My first exit was just to collect information. I caught sight of atabaques, which, given the place they were, I would hear from home when it started. The bows tied to the trees were yellow, a sign that the party should traditionally be for Oxum until the dam (the wall painter is old and took this temp). The tribute to Iemanjá must be a novelty post-dam and Nanã, looking on Google, you can find out that it is from the swamps. There is a swamp in the river.
Hearing the drums hours later, I leave the house again. I saw Candomblé celebrations in the square that I had only seen in watercolors by Carybé. I believe that in Salvador these parties do not take place on the street, but only inside terreiros. Women in full skirts and turbans danced in a circle with men in bonnets, while a small orchestra of atabaques drummed and a man sang religious songs in Yoruba. At a given moment, the dancers take the baskets and take them to a sloop – it has to be a sloop, an archaic vessel, which sails without an engine.
The audience was similar to that of a Catholic church, until because it’s the same. There are a lot of old ladies, including my neighbor, who it took me a while to get to know because of the mask with a baroque saint printed on it. By the way, around here there are many masks and shirts with photos of sculptures of Baroque saints. I suppose they are distributed throughout the parish, and the public used them.
At one point, the square was emptied because of another procession (or procession, as they call it) that came to bring offerings. The public kept comparing the two festivities and soon chose a point from which they could see both. There were those who were concerned about the number of chants per orixá, which could end up only in the ebb and prevent the delivery of offerings. I also heard that the praised sloops came from Coqueiros and Nagé. And I even heard young people talking about ConectSUS, saying that the best vaccine was the coronavac.
Appreciation of reality
The buzz and the comments show that there are normal people on the street, even when they practice a religion so different from that of most readers of this newspaper. The chants in Yoruba show the strength of cultural spontaneity: isn’t it beautiful that a language has been preserved in such adverse conditions?

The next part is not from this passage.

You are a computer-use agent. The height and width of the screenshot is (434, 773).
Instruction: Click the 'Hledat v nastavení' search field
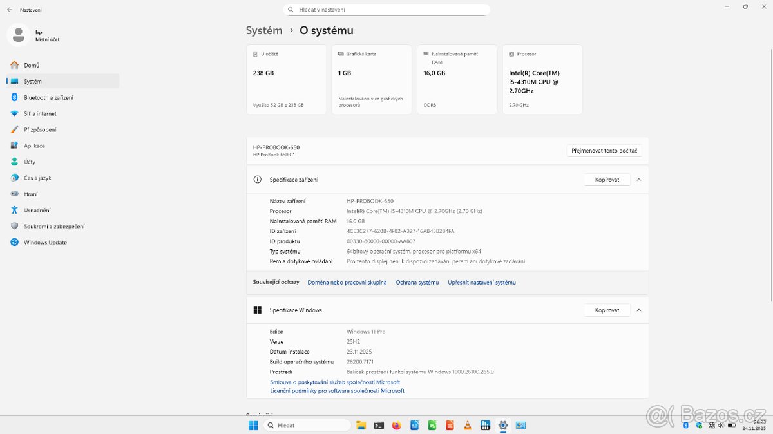point(387,10)
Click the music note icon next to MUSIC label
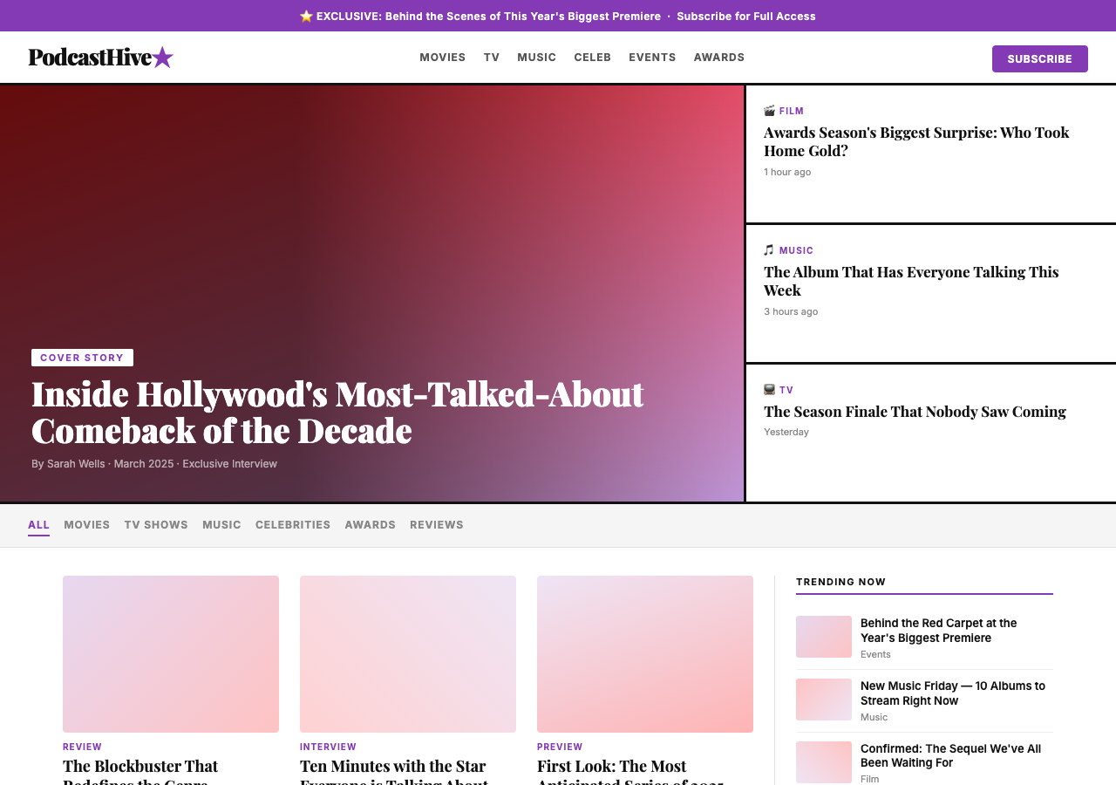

Today I could write a rather grumpy text using the coverage that Folha gave to the invasion of church. But we already know that Folha’s journalists live in a bubble. The question is whether we want to live. If we accept it, we are lost. We won’t even have the strength to demand the punishment of the criminals who disrespected the cult in Curitiba.
Fear prevents the appreciation of reality. Reality is on our side; not the red shirts who think Catholicism is for white people. Go for a walk, sit in a square, and I doubt there isn’t something beautiful to see. You can’t stay at home just reading the news.
PS: After writing the first few paragraphs, I watched yesterday’s video by Alexandre Garcia. In it, I discovered that the invaded Church is Nossa Senhora do Rosário of the Black Men . I could have corrected it, but Polzonoff likes PS.